#  > > >  >  > Форум >  > > >  >  > Буддийские форумы >  > > >  >  > Тибетский буддизм >  > > >  >  > Кагью >  > > >  >  >  Что символизирует мудра Кармапы 16?

## Мурат

Всем доброго времени суток!
Меня часто спрашивают "новые" в буддизме алмазного пути люди, что означает то, как Кармапа 16 держит руки? Это особая мудра? Что она означает? 
Я сам не знаю. Объясните кто в теме, плиз!

----------


## Владимир Николаевич

> Что символизирует мудра Кармапы 16?


Реализацию Махамудры, состояние Ваджрадхары (Дордже Чанга).

Союз Метода и Мудрости, союз двух аспектов Бодхичитты, союз Радости и Пространства осознавания, ... .
Вобщем весь тотже символизм, что и подобное положение рук с ваджром и гхантой (дорджем и дильбой, алмазом\молнией и колокольчиком) в инфо-графике формы Будды Ваджрадхары.

(п.с. Спасибо! за фото и изображение)

----------

Гошка (04.06.2018), Мурат (06.06.2018)

----------


## Мурат

Спасибо, но я имел ввиду, почему у него так сложены пальцы, типа "Хеви метал Рок"? :Smilie:

----------


## Shus

Изначально (индийское) - это Karana Mudra. Отгоняет всякую нечисть и т.п. 
Заимствована у католиков. :Smilie:

----------

Мурат (07.06.2018)

----------


## Кхьенце Гьял

Сострадание как путь единства метода и мудрости, все очень просто!)))

----------

### Задание A
Как, по словам участника Shus из обсуждения выше, изначально (по-индийски) называется эта мудра?
### Задание B
Найди все строки, где встречается слово «screenshot», и перепиши их полностью.

### Исходные строки
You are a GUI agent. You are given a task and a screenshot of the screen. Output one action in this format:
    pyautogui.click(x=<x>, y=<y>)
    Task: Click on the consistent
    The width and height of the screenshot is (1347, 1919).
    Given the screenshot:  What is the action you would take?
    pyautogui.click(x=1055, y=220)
==
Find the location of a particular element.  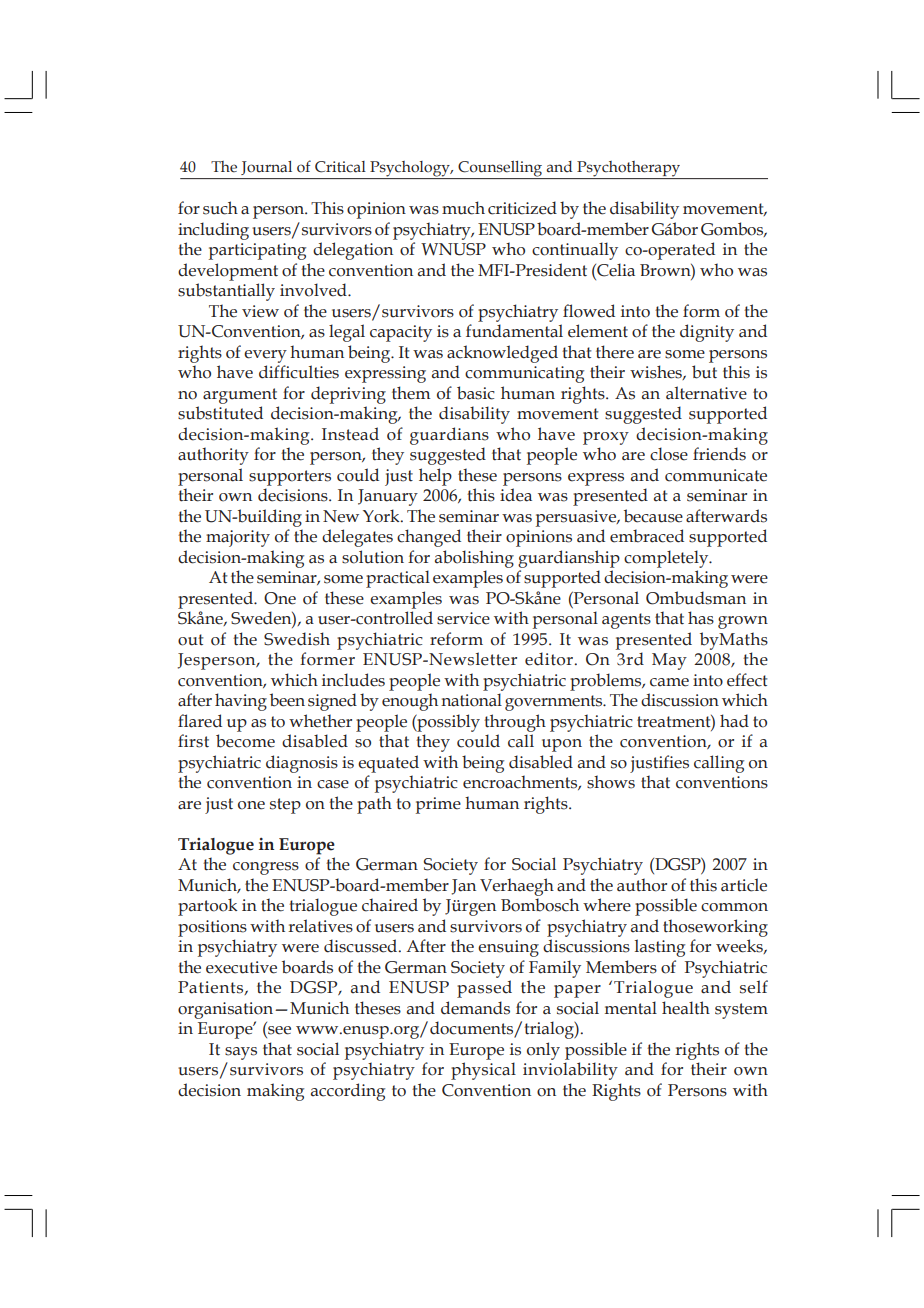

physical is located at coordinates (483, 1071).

### Ожидаемый ответ A
Karana Mudra.

### Ожидаемый ответ B
You are a GUI agent. You are given a task and a screenshot of the screen. Output one action in this format:
    The width and height of the screenshot is (1347, 1919).
    Given the screenshot:  What is the action you would take?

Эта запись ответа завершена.